Dans le message, on ne trouve pas non plus d'évaluation qualitative sérieuse des avantages et des désavantages liés à la procédure en vigueur. On nous demande donc une modification de procédure sans nous en démontrer vraiment les raisons. On nous demande presque un acte de foi qui doit être éventuellement réservé non pas au Conseil fédéral, mais à quelqu'un d'autre.

Ce manque de données et d'éléments d'appréciation n'est d'ailleurs pas surprenant. Deux années seulement se sont passées depuis l'introduction de la nouvelle procédure suite à l'entrée en vigueur de la loi fédérale sur la partie générale du droit des assurances sociales (LPGA). C'est là évidemment une deuxième faiblesse, parce que l'on ne dispose pas du recul suffisant pour dresser un bilan adéquat en ce qui concerne l'application de cette nouvelle procédure. Vouloir apporter aujourd'hui une modification seulement deux ans après l'entrée en vigueur de la nouvelle procédure relève donc plutôt de l'improvisation que de la rationalité législative.

Nous sommes d'ailleurs - c'est la troisième faiblesse - à la veille d'une révision significative de la loi sur l'assurance-invalidité, une révision qui, par sa portée, aura certainement aussi des effets sur les procédures.

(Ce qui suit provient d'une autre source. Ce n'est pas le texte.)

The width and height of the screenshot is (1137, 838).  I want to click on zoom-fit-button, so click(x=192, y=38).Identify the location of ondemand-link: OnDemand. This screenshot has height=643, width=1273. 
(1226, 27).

Pourquoi vouloir alors isoler certains aspects de la procédure et les modifier à la veille d'une révision plus globale de l'AI, et pourquoi, surtout, attribuer un caractère d'urgence à cette modification de la procédure? Les raisons de ce choix sont tout sauf claires.

Et pour en venir maintenant aux questions concernant plutôt le contenu réel, authentique du message, on y relève une contradiction évidente. Elle concerne la relation entre le projet du Conseil fédéral, d'un côté, et la LPGA de l'autre.

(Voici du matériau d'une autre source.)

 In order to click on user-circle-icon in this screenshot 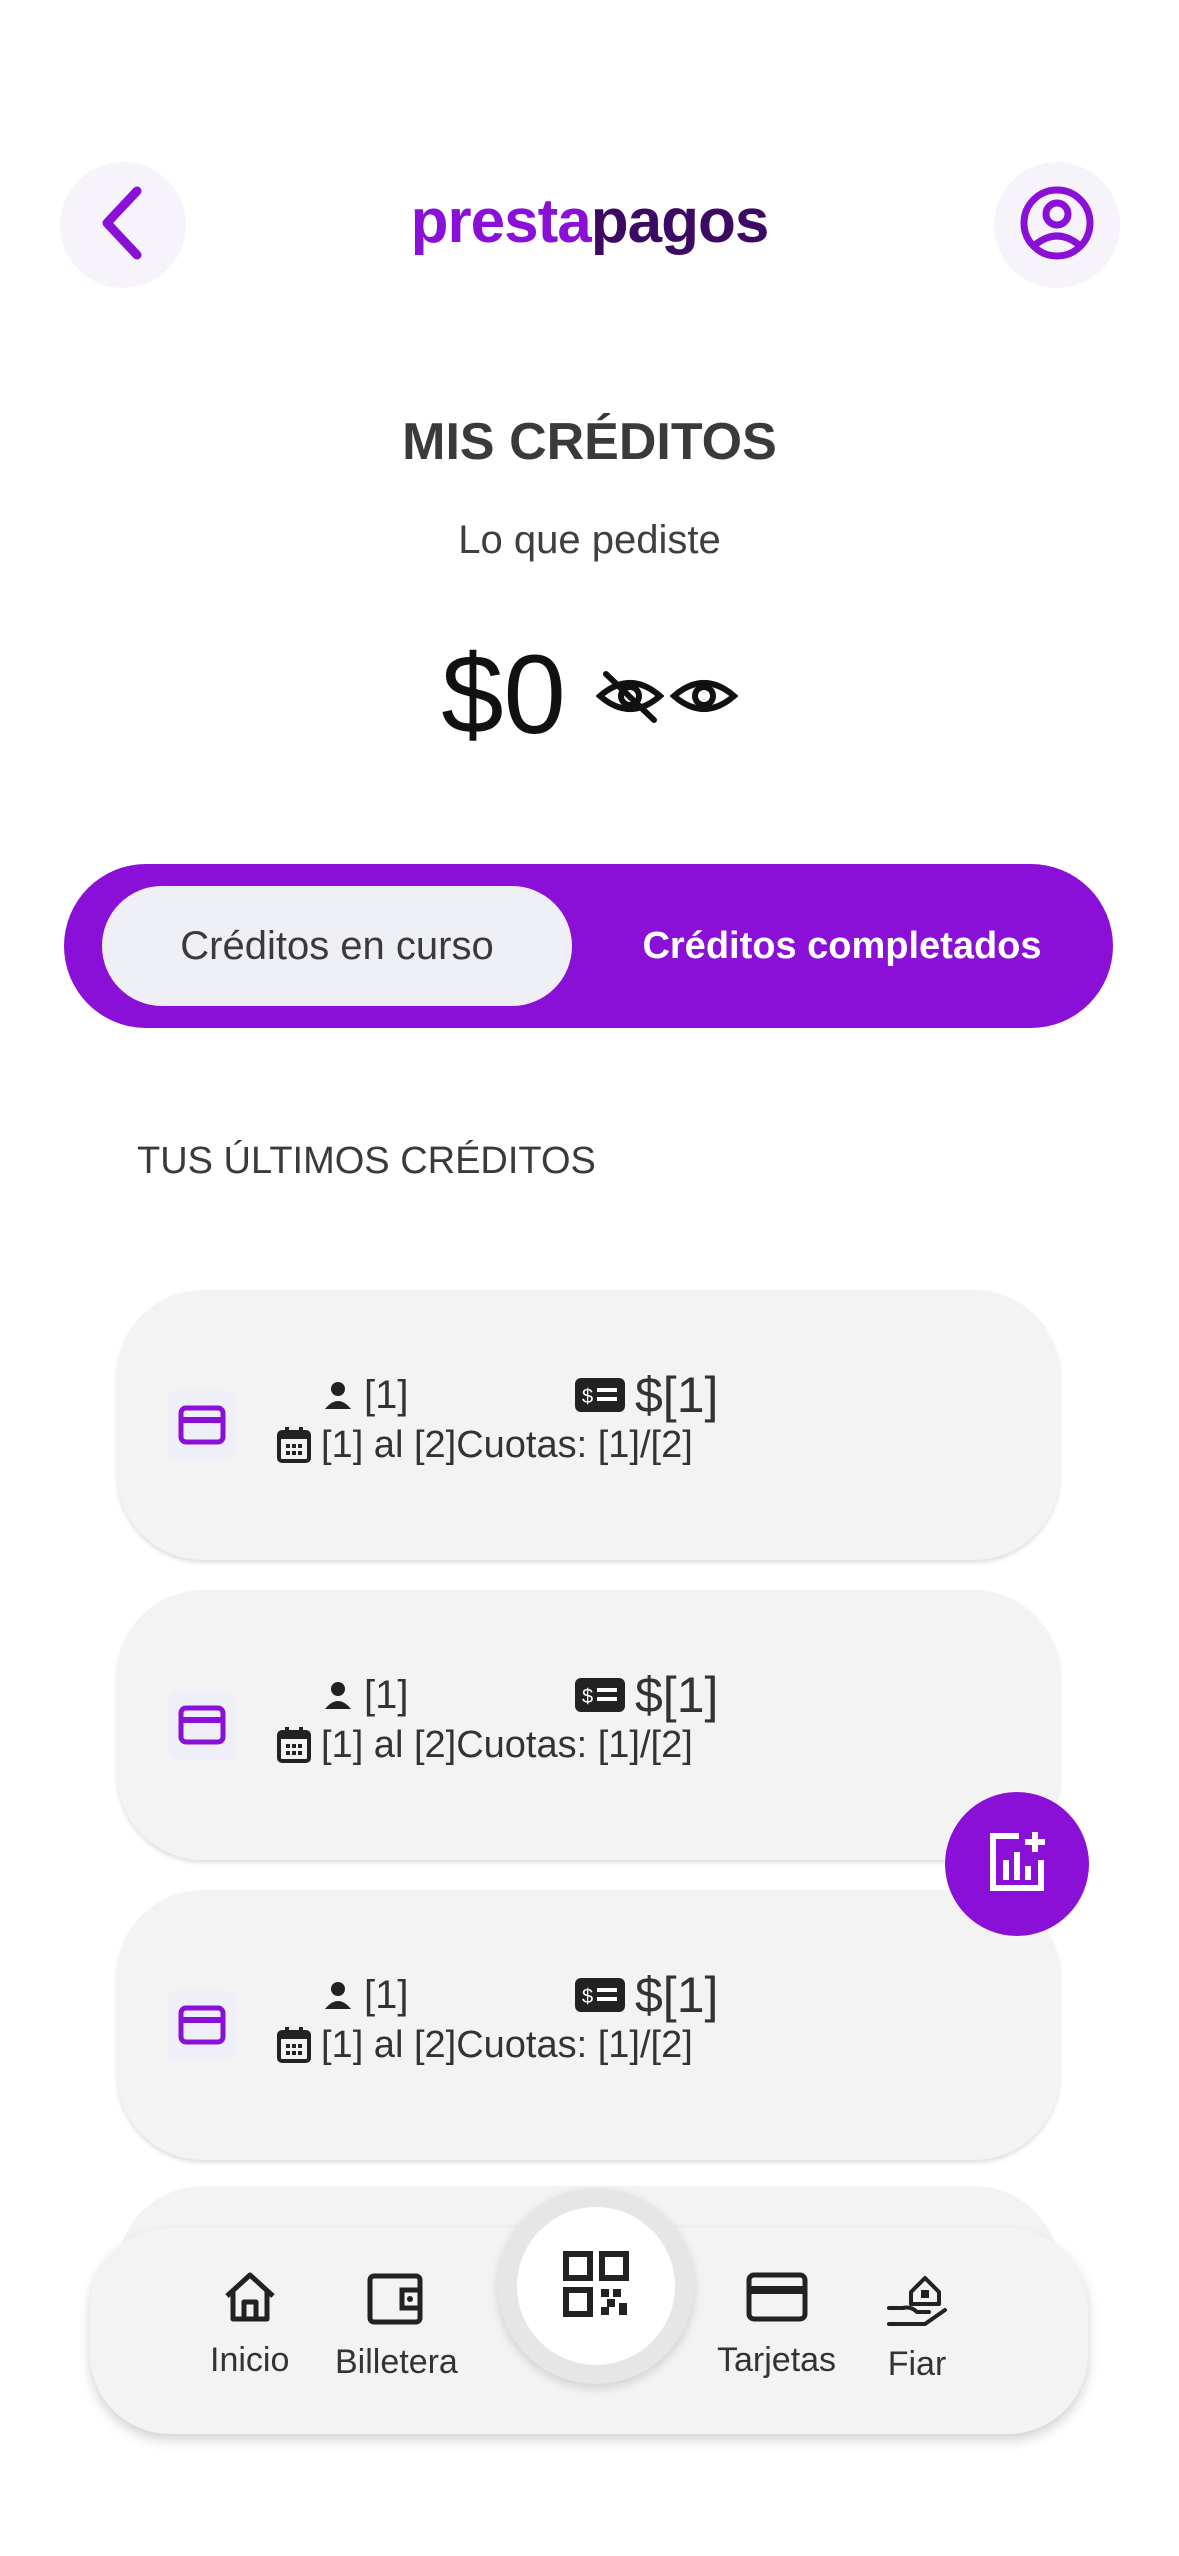, I will do `click(1057, 226)`.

Après de longues années de travail, la LPGA a apporté une coordination souhaitée et souhaitable - du moins partielle - à l'intérieur de la grande construction des assurances sociales. Deux ans seulement après l'entrée en vigueur de LPGA, cet effort d'harmonisation est déjà remis en question. La modification de la procédure que propose le Conseil fédéral s'éloigne en effet de la LPGA à trois niveaux: d'abord, on renonce à la procédure d'opposition pour revenir à celle du préavis; ensuite, on introduit des frais de justice; enfin, on élimine la suspension des délais, orientation qui a ensuite été corrigée par la majorité de la commission.

Ce qui frappe, c'est surtout le fait que seule l'AI devrait faire exception. Le retour au préavis en lieu et place de l'opposition constitue au contraire un pas en arrière du point de vue de la solidité du processus de décision parce que la procédure d'opposition oblige les offices AI à une évaluation très stricte et approfondie des éléments médicaux et juridiques en cas de contestation d'une "décision AI".

Enfin, je ne peux que relever une deuxième contradiction. C'est un petit bijou qui a été apporté non pas par le Conseil fédéral, mais dans ce cas par la majorité de la commission elle-même. En totale contradiction avec ce que le Parlement vient de décider dans le cadre de l'organisation judiciaire et du fonctionnement du Tribunal fédéral, la majorité propose que le tribunal ne puisse pas se prononcer sur la constatation des faits dans le cas d'un "recours AI". Ce faisant, on contrevient au compromis atteint non sans difficulté au niveau parlementaire, compromis qui a d'ailleurs permis d'arriver à une solution par l'adoption de ces deux textes de loi.

Pour toutes ces raisons, il m'apparaît qu'une modification substantielle de la "procédure AI" n'est pas du tout justifiée. On ne peut pas avoir fait un pas dans une direction il y a seulement deux ans avec la LPGA et en faire un autre aujourd'hui dans la direction opposée.

Je vous invite donc à ne pas faire ce "pas de danse" un peu maladroit qui nous est proposé par le Conseil fédéral et, donc, à ne pas entrer en matière.